* EXTRACT PROVIDED *
Monday 29 December 2014

The Up Side

Well, I celebrated Christmas in traditional manner, i.e. by falling ill with this year's variation on the debilitating cold/cough/flu syndrome. In this case it was a rip-snorting, body-wracking cough that at least had the decency to stay at a distance till halfway through Boxing Day (and before that, Christmas, with son, daughter-in-law and granddaughter, was a joy).
 The up side of these flattening seasonal malaises is that a person can lie around doing nothing very much with a clear conscience, there being little other option. So I spent a lot of time dozing to Radio 4 and Radio 3, and to whatever seemed bearable on TV - Simpsons, Big Bang Theory, Family Guy (including an episode in which the action was suddenly suspended in favour of glossy 1980s colour footage of Conway Twitty singing all three and a half minutes of I See the Want To in Your Eyes - brought in as a distraction technique by Peter Griffin. I thought I was hallucinating...). But I also managed something more substantial - i.e. two Laurel and Hardy features.

* INFORMATION SHOWN *
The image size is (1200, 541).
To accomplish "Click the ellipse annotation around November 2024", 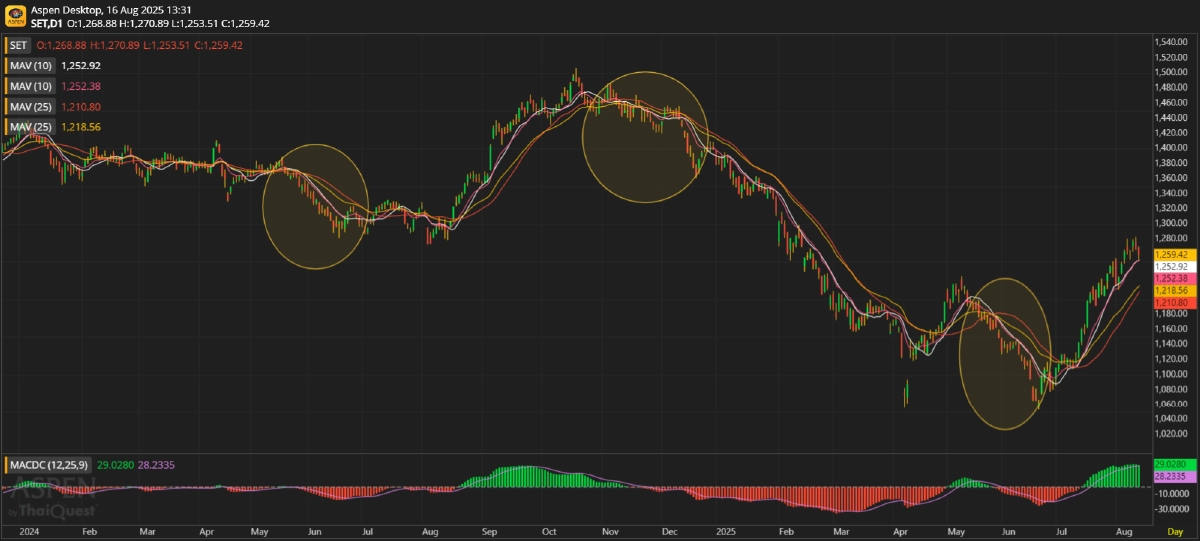I will click(x=645, y=137).
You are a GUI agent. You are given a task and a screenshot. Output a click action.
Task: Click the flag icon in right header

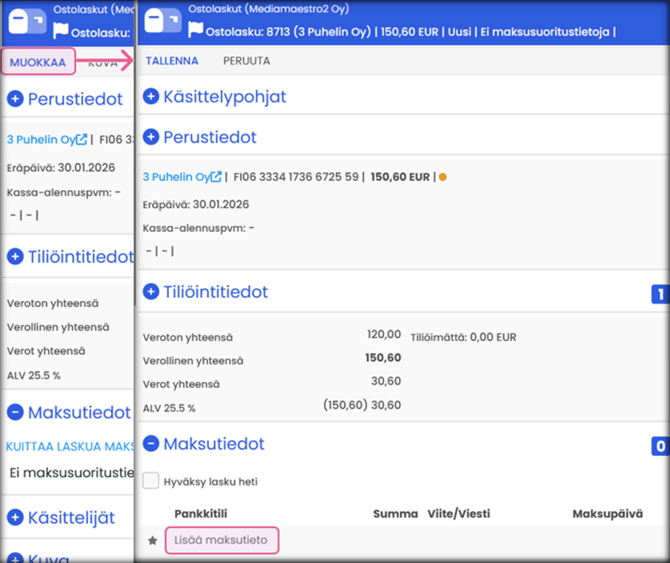tap(195, 31)

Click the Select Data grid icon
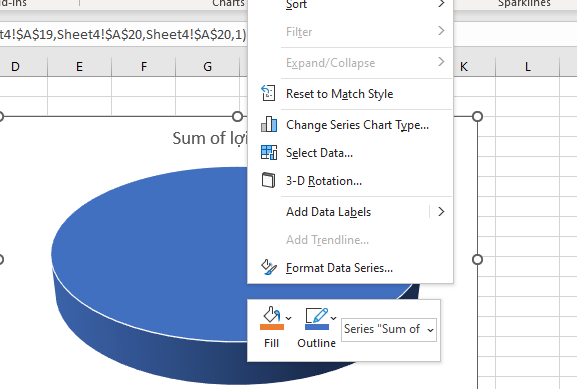(x=269, y=152)
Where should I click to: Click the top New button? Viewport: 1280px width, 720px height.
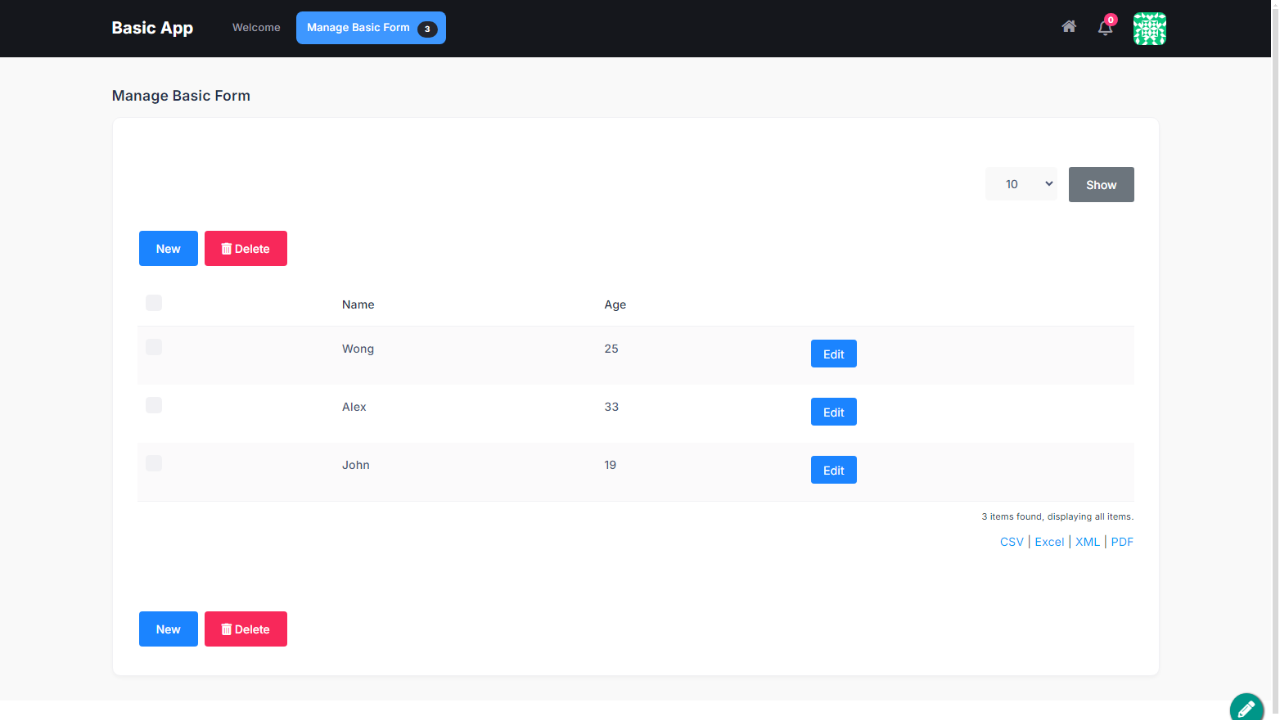168,249
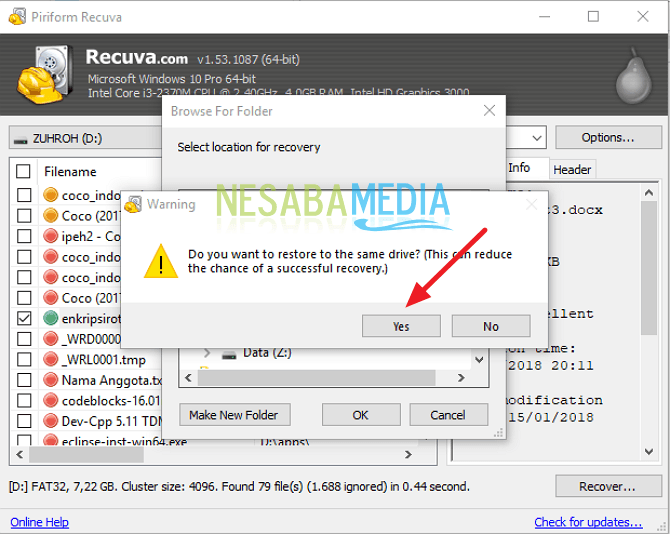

* PARTS OF THE EXERCISE *
[1] Reproduce the passage of the Christmas blog post, starting with "Well, I celebrated" and going on through "was a joy).".
[2] In the Christmas blog post, who did the writer spend Christmas with?
[3] Write the next part of the blog post about falling ill over Christmas, picking up after its final sentence.

* THE RESULTS *
[1]
Well, I celebrated Christmas in traditional manner, i.e. by falling ill with this year's variation on the debilitating cold/cough/flu syndrome. In this case it was a rip-snorting, body-wracking cough that at least had the decency to stay at a distance till halfway through Boxing Day (and before that, Christmas, with son, daughter-in-law and granddaughter, was a joy).

[2] Son, daughter-in-law and granddaughter.

[3]
 A Chump at Oxford, which I haven't watched in ages, is a patchy affair, beginning with an irrelevant 20 minutes, tacked on to bring the film up to European length. After that it improves rapidly, though it's not much of an advert for Oxford, where the strangely middle-aged-looking students seem to be sadistic psychopaths to a man (one of them, bizarrely, is the great Peter Cushing, in his second Hollywood role, and sporting a moustache). Things take a very interesting turn when Stan, for reasons too far-fetched to explain, becomes Lord Paddington, the university's most comprehensively gifted ornament. It's the only time Stan ever stepped out of character, and he makes a brilliant job of it.
 I'm sure I needn't tell you that Way Out West is a comic (and musical) masterpiece, but if you want to confirm that, check it out on You Tube. You will feel better for it. In fact, come to think, it might have been Laurel and Hardy who made me feel better enough to haul myself back into work today. Gee thanks, fellas...

4 comments:

  1. If they played Conway Twitty at my funeral I would wake up from the dead, if only to run shrieking from the room. At least it wasn't Tiger in Those Tight-Fittin' Jeans. No telling where you'd be by now.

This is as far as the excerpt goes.